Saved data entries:
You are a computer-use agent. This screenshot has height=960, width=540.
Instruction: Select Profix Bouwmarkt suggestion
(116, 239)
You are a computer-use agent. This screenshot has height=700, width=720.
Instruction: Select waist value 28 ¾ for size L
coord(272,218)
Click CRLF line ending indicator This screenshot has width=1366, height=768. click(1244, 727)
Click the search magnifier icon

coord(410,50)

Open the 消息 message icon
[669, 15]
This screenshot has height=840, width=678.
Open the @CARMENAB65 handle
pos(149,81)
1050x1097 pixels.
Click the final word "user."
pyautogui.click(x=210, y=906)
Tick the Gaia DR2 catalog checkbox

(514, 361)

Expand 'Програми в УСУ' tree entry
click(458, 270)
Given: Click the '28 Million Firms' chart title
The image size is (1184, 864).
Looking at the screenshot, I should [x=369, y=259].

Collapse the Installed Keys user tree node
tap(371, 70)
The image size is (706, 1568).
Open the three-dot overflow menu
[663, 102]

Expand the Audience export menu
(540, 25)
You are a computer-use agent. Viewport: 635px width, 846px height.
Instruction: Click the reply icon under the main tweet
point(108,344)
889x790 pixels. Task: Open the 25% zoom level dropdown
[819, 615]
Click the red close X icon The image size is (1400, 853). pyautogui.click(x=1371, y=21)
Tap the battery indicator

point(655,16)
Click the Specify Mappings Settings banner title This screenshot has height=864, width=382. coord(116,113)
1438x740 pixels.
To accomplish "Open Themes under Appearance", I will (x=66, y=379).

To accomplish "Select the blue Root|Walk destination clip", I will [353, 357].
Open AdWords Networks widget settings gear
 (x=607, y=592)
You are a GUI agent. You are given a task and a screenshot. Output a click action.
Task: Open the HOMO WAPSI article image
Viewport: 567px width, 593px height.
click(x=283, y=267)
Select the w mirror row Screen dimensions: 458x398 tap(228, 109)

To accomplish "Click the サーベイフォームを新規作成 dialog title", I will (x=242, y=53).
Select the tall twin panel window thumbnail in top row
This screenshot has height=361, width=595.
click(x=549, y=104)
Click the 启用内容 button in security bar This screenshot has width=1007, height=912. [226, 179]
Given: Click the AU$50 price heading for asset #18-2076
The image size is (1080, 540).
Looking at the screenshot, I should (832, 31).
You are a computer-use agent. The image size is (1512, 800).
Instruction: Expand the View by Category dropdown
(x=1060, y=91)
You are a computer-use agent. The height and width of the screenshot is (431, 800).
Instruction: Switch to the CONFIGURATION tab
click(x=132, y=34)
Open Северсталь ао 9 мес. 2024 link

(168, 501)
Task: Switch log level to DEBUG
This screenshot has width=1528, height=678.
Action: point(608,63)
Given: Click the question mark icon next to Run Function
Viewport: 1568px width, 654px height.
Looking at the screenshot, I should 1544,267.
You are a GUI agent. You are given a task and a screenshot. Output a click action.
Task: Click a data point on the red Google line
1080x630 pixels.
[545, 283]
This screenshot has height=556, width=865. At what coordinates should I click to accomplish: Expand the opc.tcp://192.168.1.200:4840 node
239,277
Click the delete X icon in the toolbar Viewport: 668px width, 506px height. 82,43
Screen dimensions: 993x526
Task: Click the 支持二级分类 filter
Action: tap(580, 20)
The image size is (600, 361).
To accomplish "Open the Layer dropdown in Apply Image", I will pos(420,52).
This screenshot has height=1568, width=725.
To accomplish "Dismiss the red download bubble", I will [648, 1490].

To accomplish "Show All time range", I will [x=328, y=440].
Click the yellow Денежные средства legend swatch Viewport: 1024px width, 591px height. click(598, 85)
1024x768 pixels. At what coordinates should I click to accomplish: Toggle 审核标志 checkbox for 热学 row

WORK INSTRUCTION:
All of the entries above need to be output again exactly.

ANSWER FOR THIS EXERCISE:
You are a computer-use agent. This screenshot has height=960, width=540.
Instruction: Select Profix Bouwmarkt suggestion
(116, 239)
You are a computer-use agent. This screenshot has height=700, width=720.
Instruction: Select waist value 28 ¾ for size L
coord(272,218)
Click CRLF line ending indicator This screenshot has width=1366, height=768. click(1244, 727)
Click the search magnifier icon

coord(410,50)

Open the 消息 message icon
[669, 15]
This screenshot has height=840, width=678.
Open the @CARMENAB65 handle
pos(149,81)
1050x1097 pixels.
Click the final word "user."
pyautogui.click(x=210, y=906)
Tick the Gaia DR2 catalog checkbox

(514, 361)

Expand 'Програми в УСУ' tree entry
click(458, 270)
Given: Click the '28 Million Firms' chart title
The image size is (1184, 864).
Looking at the screenshot, I should [x=369, y=259].

Collapse the Installed Keys user tree node
tap(371, 70)
The image size is (706, 1568).
Open the three-dot overflow menu
[663, 102]

Expand the Audience export menu
(540, 25)
You are a computer-use agent. Viewport: 635px width, 846px height.
Instruction: Click the reply icon under the main tweet
point(108,344)
889x790 pixels. Task: Open the 25% zoom level dropdown
[819, 615]
Click the red close X icon The image size is (1400, 853). pyautogui.click(x=1371, y=21)
Tap the battery indicator

point(655,16)
Click the Specify Mappings Settings banner title This screenshot has height=864, width=382. coord(116,113)
1438x740 pixels.
To accomplish "Open Themes under Appearance", I will (x=66, y=379).

To accomplish "Select the blue Root|Walk destination clip", I will [353, 357].
Open AdWords Networks widget settings gear
 (x=607, y=592)
You are a GUI agent. You are given a task and a screenshot. Output a click action.
Task: Open the HOMO WAPSI article image
Viewport: 567px width, 593px height.
click(x=283, y=267)
Select the w mirror row Screen dimensions: 458x398 tap(228, 109)

To accomplish "Click the サーベイフォームを新規作成 dialog title", I will (x=242, y=53).
Select the tall twin panel window thumbnail in top row
This screenshot has height=361, width=595.
click(x=549, y=104)
Click the 启用内容 button in security bar This screenshot has width=1007, height=912. [226, 179]
Given: Click the AU$50 price heading for asset #18-2076
The image size is (1080, 540).
Looking at the screenshot, I should (832, 31).
You are a computer-use agent. The image size is (1512, 800).
Instruction: Expand the View by Category dropdown
(x=1060, y=91)
You are a computer-use agent. The height and width of the screenshot is (431, 800).
Instruction: Switch to the CONFIGURATION tab
click(x=132, y=34)
Open Северсталь ао 9 мес. 2024 link

(168, 501)
Task: Switch log level to DEBUG
This screenshot has width=1528, height=678.
Action: point(608,63)
Given: Click the question mark icon next to Run Function
Viewport: 1568px width, 654px height.
Looking at the screenshot, I should 1544,267.
You are a GUI agent. You are given a task and a screenshot. Output a click action.
Task: Click a data point on the red Google line
1080x630 pixels.
[545, 283]
This screenshot has height=556, width=865. At what coordinates should I click to accomplish: Expand the opc.tcp://192.168.1.200:4840 node
239,277
Click the delete X icon in the toolbar Viewport: 668px width, 506px height. 82,43
Screen dimensions: 993x526
Task: Click the 支持二级分类 filter
Action: tap(580, 20)
The image size is (600, 361).
To accomplish "Open the Layer dropdown in Apply Image", I will pos(420,52).
This screenshot has height=1568, width=725.
To accomplish "Dismiss the red download bubble", I will [648, 1490].

To accomplish "Show All time range", I will [x=328, y=440].
Click the yellow Денежные средства legend swatch Viewport: 1024px width, 591px height. click(598, 85)
1024x768 pixels. At what coordinates should I click to accomplish: Toggle 审核标志 checkbox for 热学 row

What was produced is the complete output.